Cancri is 41 light years away, and at five billion years is a similar age to the sun.
They're detected using the red/blue shift in the star caused by the planet orbiting it. All planets exert gravational force on their star, just like the star exerts gravational force on the planets. The difference is the star is much much bigger than the planet. Consider this: Jupiter appears to orbit the sun, but they both really orbit a point a few miles just outside the corona of the sun (the center of mass). Earth does orbit the sun, but only because the center of mass is a few feet from the center of the sun.
If I were at Alpha-Centuari A, looking back at Sol, I would see Sol move in a sinisudial pattern, matching the period of Jupiter's orbit, with a slight wobble to that because of Saturn. (We would not be able to detect the wobble caused by the other planets, because the equipment and techniques are not that refined.)
For more information, and a more-precise explanation, see Exoplanets.org
Thank you Registered!
An apt comparison.
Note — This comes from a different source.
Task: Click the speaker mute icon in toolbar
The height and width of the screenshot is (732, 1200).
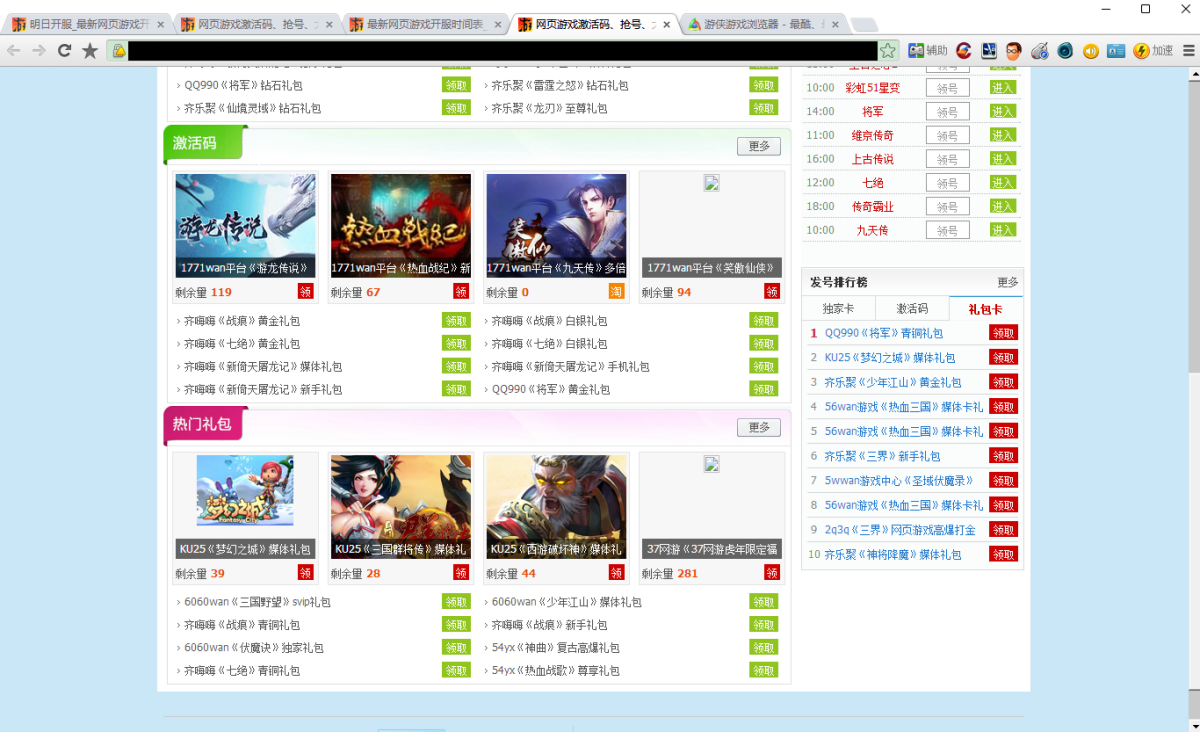Action: (1090, 50)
I believe they have actually imaged a few of these, just a spot of light next to a really big spot of light, but most of the extrasolar planets so far have been found by other methods such as a subtle shift in the starlight spectrum or infinitesimal but regular change of light output.
You gotta get with the program. Mr. Spock can glance at his instrument panel and read out the entire contents of a system from several light-years out.
Astronomers have announced the discovery of 13 new planets among the stars, including one inhabiting a solar system similar to our own.
The newcomers bring the tally of planets found orbiting stars outside the solar system to more than 90.
They include one Jupiter-like planet orbiting a Sun-like star at the same distance as the Jovian giant is from the Sun in our system.
The team, led by US planet-finding pioneers Geoffrey Marcy and Paul Butler, also announced the discovery of the smallest extrasolar planet ever detected - a world with a mass 15% that of Jupiter and 40 times larger than the Earth.
The planetary system similar to the Sun's belongs to the star 55 Cancri, 41 light years away in the constellation of Cancer.
Dr Marcy, professor of astronomy at the University of California at Berkeley, said: "All other extrasolar planets discovered up to now orbit closer to the parent star, and most of them have had elongated, eccentric orbits.
"This new planet orbits as far from its star as our own Jupiter orbits the Sun."
The star was already known to have another planet, discovered by Marcy and Butler in 1996. That planet is a gas giant slightly smaller than Jupiter that whips around 55 Cancri in just 14.6 days at a distance one 10th that of the Earth to the Sun.
The newfound planet orbits at about 5.5 times the Earth-Sun distance (5.5 astronomical units, or AU), which is comparable to the 512 million gap between Jupiter and the Sun.
It is between 3.5 and five times the mass of Jupiter, and its slightly elongated orbit takes it around the star in about 13 years - quite close to Jupiter's orbital period of 11.86 years.
Story filed: 18:17 Thursday 13th June 2002
We could leave and let Islam rule over the earth. At the rate they are killing themselves and blowing everything up, we could return one day to find the problem gone.
Imagine there's no jihad...........
Could Islam rule over earth even if we all left leaving no one but Muslims? I would bet that someone, maybe Egypt or Iran or Turkey, would rise up from within and say enough is enough.
I disagree - the very complex and resource comsuming ultra-tricorders fitted on to Federation vessels must be within a planet's reasonable orbit.